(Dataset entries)
= = = =

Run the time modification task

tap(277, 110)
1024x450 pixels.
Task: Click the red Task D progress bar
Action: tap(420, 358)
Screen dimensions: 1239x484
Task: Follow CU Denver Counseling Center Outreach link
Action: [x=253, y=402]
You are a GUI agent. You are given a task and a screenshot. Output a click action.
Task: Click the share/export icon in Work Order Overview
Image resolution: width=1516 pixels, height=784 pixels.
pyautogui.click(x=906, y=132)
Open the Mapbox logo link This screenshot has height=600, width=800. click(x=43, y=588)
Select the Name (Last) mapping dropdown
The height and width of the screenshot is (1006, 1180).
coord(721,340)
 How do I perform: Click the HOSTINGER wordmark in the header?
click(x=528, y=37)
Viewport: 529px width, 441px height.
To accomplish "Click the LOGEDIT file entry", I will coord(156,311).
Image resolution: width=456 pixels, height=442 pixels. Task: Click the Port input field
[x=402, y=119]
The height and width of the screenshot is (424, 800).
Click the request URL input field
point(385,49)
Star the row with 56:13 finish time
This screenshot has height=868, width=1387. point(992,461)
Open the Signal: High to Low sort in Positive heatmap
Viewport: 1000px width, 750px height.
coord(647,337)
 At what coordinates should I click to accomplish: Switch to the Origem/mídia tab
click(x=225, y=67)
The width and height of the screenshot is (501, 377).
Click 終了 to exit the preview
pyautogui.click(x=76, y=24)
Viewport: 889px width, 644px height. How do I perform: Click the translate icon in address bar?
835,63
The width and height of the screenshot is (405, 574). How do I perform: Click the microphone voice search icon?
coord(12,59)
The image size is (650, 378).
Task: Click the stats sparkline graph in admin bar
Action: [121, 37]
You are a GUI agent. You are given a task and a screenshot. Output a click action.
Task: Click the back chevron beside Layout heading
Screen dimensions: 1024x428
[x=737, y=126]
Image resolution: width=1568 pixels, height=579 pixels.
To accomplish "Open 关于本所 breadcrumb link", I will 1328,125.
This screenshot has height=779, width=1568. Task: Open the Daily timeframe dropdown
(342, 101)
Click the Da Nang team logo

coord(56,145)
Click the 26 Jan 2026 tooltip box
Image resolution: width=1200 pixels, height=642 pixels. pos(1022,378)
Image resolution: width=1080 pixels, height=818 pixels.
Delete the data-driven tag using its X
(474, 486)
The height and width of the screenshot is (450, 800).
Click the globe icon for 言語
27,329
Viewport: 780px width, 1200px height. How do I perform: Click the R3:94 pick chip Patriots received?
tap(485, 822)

= = = =

◆ **DIRECTIONS**
From the records above, show each line that contains the word "will".

◆ **ANSWER TO THIS PROBLEM**
To accomplish "Click the LOGEDIT file entry", I will coord(156,311).
To accomplish "Open 关于本所 breadcrumb link", I will 1328,125.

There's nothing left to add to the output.